- O governo do Rio transferiu a Fundação Ceperj, ligada à produção de estatísticas, da Casa Civil para a Secretaria de Planejamento e Gestão (Seplag).
- A mudança, publicada no Diário Oficial, recoloca o Ceperj sob guarda‑chuva técnico para apoiar a gestão e o planejamento de longo prazo.
- A reforma ocorre no contexto do governo de Ricardo Couto e visa aumentar transparência e eficiência na máquina pública.
- O Ceperj ficou envolvido no escândalo das “folhas secretas” usadas na eleição de 2022, com contratações de servidores temporários sem amparo legal e desvio de recursos.
- Segundo o TSE, houve 27.665 contratados, totalizando gastos de R$ 248 milhões; Castro teve recurso negado no dia 2 pelo tribunal.
A Reforma administrativa do governo do Rio de Janeiro avança para o Ceperj. A fundação, responsável por estatísticas, pesquisas e formação de servidores, foi transferida da Casa Civil para a Secretaria de Planejamento e Gestão (Seplag). A mudança foi publicada no Diário Oficial.
Com a mudança, o Ceperj passa a funcionar sob atuação técnica da Seplag, fortalecendo o apoio à gestão pública. A intenção é ampliar transparência e eficiência na produção de conhecimento e de dados para a administração estadual.

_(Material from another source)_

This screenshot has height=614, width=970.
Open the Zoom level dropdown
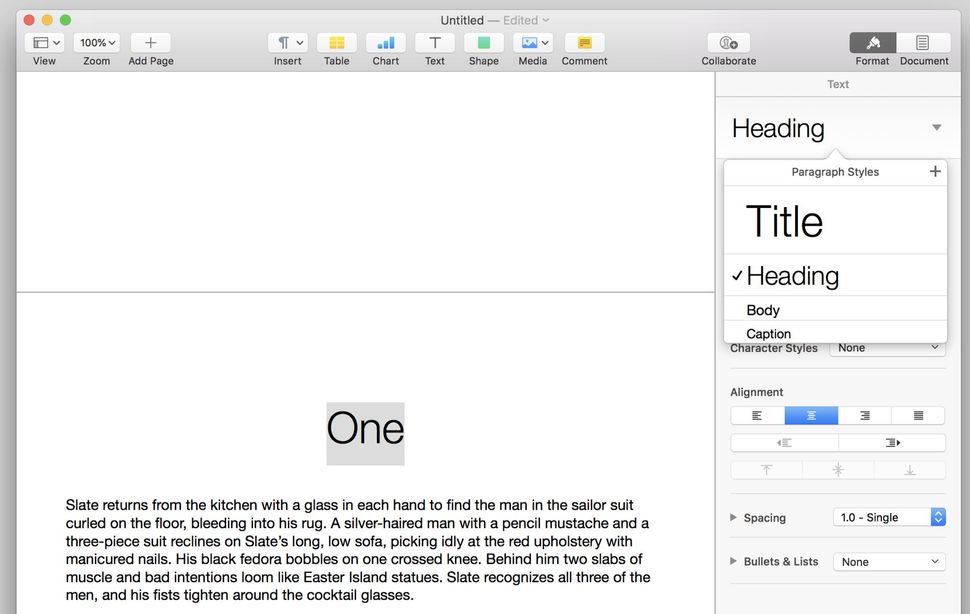click(96, 42)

Histórico da fundação dentro do governo aponta que o Ceperj já passou por diversas pastas nos últimos anos. Em 2020 saiu da Seplag, foi para a Casa Civil, depois para a Secretaria de Ciência e Tecnologia, retornando à Casa Civil e, agora, para o Planejamento.
O caso Ceperj
As denúncias envolvendo o Ceperj remontam às eleições de 2022, quando surgiram alegações de uso político da fundação e da Uerj, com contratações de servidores temporários sem amparo legal. Aproximadamente 27.665 contratos teriam gerado gastos de cerca de R$ 248 milhões.

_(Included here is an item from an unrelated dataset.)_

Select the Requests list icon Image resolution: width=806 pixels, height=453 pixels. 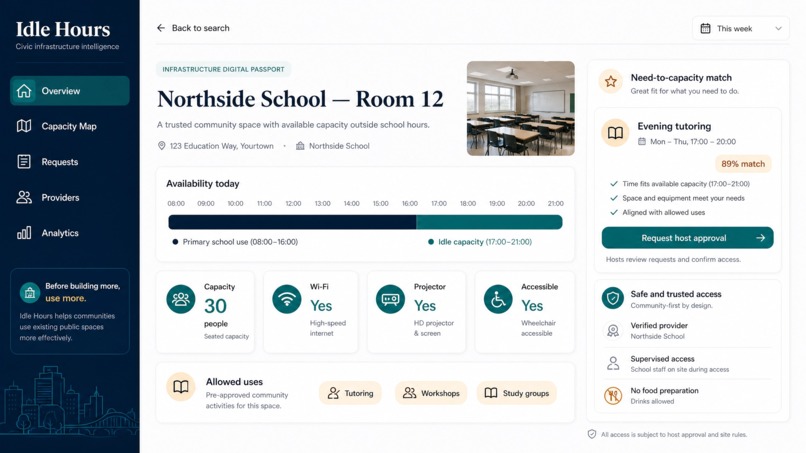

O Tribunal Superior Eleitoral (TSE) negou, no último dia 2, um recurso apresentado pelo ex-governador Cláudio Castro (PL). A defesa sustenta que ainda faltam provas de responsabilidade pessoal do político nas irregularidades.
Pelo governo, a reestruturação do Ceperj é apresentada como parte de ações para melhorar a governança pública. A administração afirma que a mudança visa fortalecer o planejamento de longo prazo e o desenvolvimento institucional do estado.